__DOCUMENT PASSAGE__:
2. The machine-controlled method of evaluating a video data stream
according to claim 1 in which the video data stream comprises one
of a group consisting of Internet Protocol (IP) video,
satellite-provided video, cable-provided video and terrestrial
transmission video.
3. The machine-controlled method of evaluating a video data stream
according to claim 1 in which the selecting comprises selecting at
least two independent video frames (I-frames) corresponding to the
particular one of the plurality of channels.
4. The machine-controlled method of evaluating a video data stream
according to claim 1 in which the selecting comprises selecting at
least one independent video frame (I-frame) and at least one
bi-directional video frame (B-frame) or predictive video frame
(P-frame) corresponding to the particular one of the plurality of
channels.
5. The machine-controlled method of evaluating a video data stream
according to claim 1 further comprising performing the selecting,
extracting, decoding, comparing, and preparing for at least two of
a plurality of video frames corresponding to a channel other than
the particular one of the plurality of channels.
6. The machine-controlled method of evaluating a video data stream
according to claim 5 further comprising selecting the channel other
than the particular one of the plurality of channels based at least
in part on a prioritized list of at least a sub-plurality of the
plurality of channels.
7. The machine-controlled method of evaluating a video data stream
according to claim 1 further comprising, subsequent to performing
the selecting, extracting, decoding, comparing, and preparing for
at least two of a plurality of video frames corresponding to each
of the plurality of channels other than the particular one of the
plurality of channels, repeating the selecting, extracting,
decoding, comparing, and preparing for the particular one of the
plurality of channels.
8. The machine-controlled method of evaluating a video data stream
according to claim 1 in which the extracting comprises: creating a
synthetic data stream comprising information corresponding to each
of the selected video frames; formatting the synthetic data stream;
and adding to the synthetic data stream video frame-specific
information corresponding to each of the selected video frames, the
video frame-specific information comprising at least one of a group
consisting of channel information, timing information, and
metadata.
9. The machine-controlled method of evaluating a video data stream
according to claim 1 in which the decoding comprises: preparing a
decoder to receive the extracted video frames; passing the
extracted video frames through the decoder; and capturing output
data from the decoder; and in which the method of evaluating the
video data stream further comprises: sending an error message to a
control block responsive to an error during the decoding.
10. The machine-controlled method of evaluating a video data stream
according to claim 1 in which, subsequent to an initial decoding,
the preparing comprises resetting the decoder.
11. The machine-controlled method of evaluating a video data stream
according to claim 1 in which the comparing comprises generating an
alert responsive to a determination that the decoded video frames
may exhibit a substantially black video presentation or a
substantially frozen video presentation.

__DATA EXTRACT__:
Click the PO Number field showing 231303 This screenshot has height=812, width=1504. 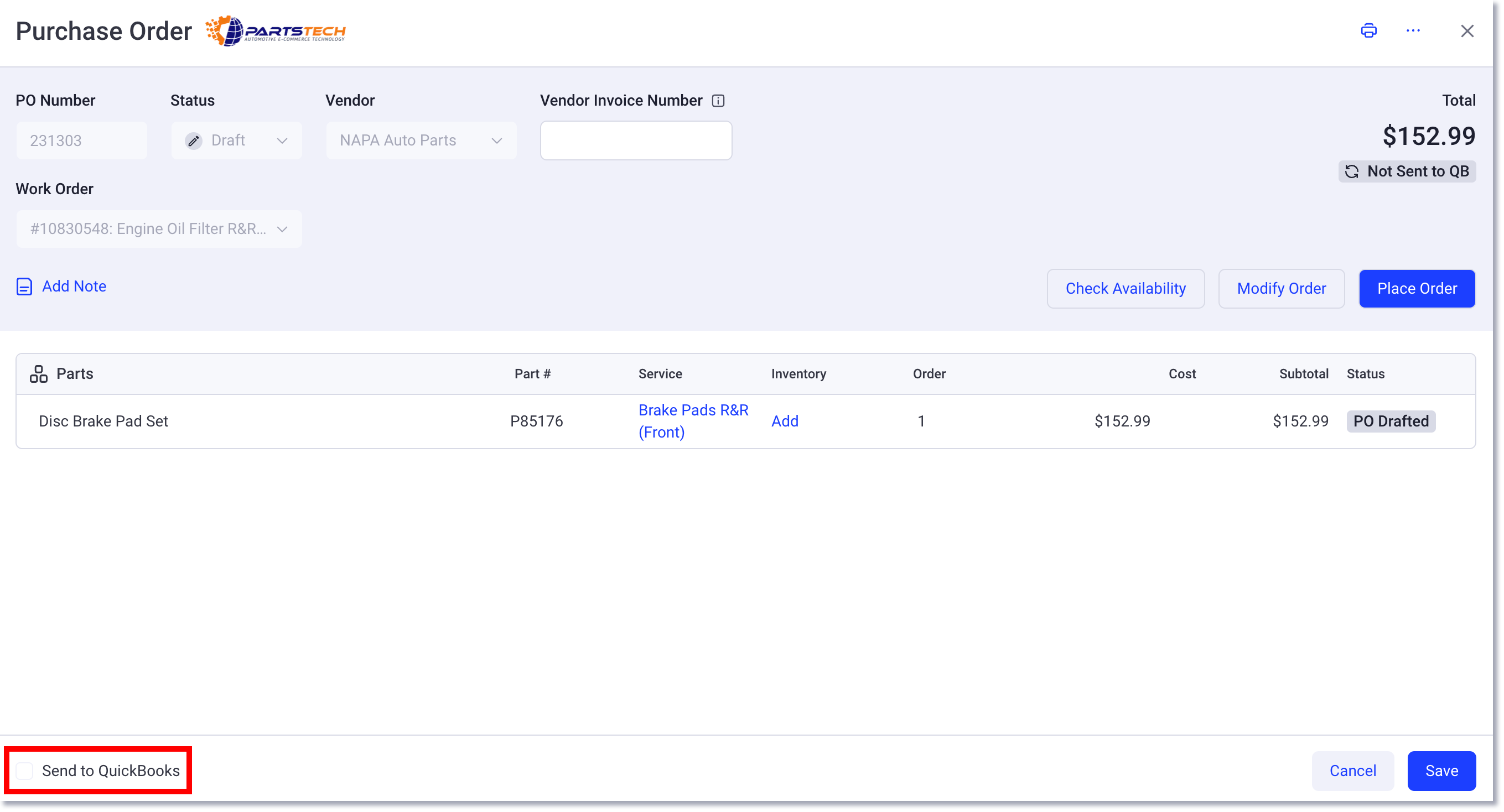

__GOAL__: Can you continue the patent claims on evaluating a video data stream, starting after claim 11?

__THE RESPONSE__:
12. The machine-controlled method of evaluating a video data stream
according to claim 11 further comprising, when the alert is
generated, preparing a second evaluation of the video data stream
by repeating the selecting, extracting, decoding, and comparing for
a particular number of additional video frames in the video data
stream.
13. The machine-controlled method of evaluating a video data stream
according to claim 1 in which the comparing comprises generating an
alert responsive to a determination that the decoded video frames
may exhibit a blocky video presentation.
14. The machine-controlled method of evaluating a video data stream
according to claim 13 further comprising, when the alert is
generated, preparing a second evaluation of the video data stream
by repeating the selecting, extracting, decoding, and comparing for
a particular number of additional frames in the video data
stream.
15. The machine-controlled method of evaluating a video data stream
according to claim 1, further comprising storing the selected video
frames.
16. One or more tangible, machine-readable media storing
machine-executable instructions that, when executed by a machine,
cause the machine to perform the machine-controlled method of
evaluating a video data stream according to claim 1.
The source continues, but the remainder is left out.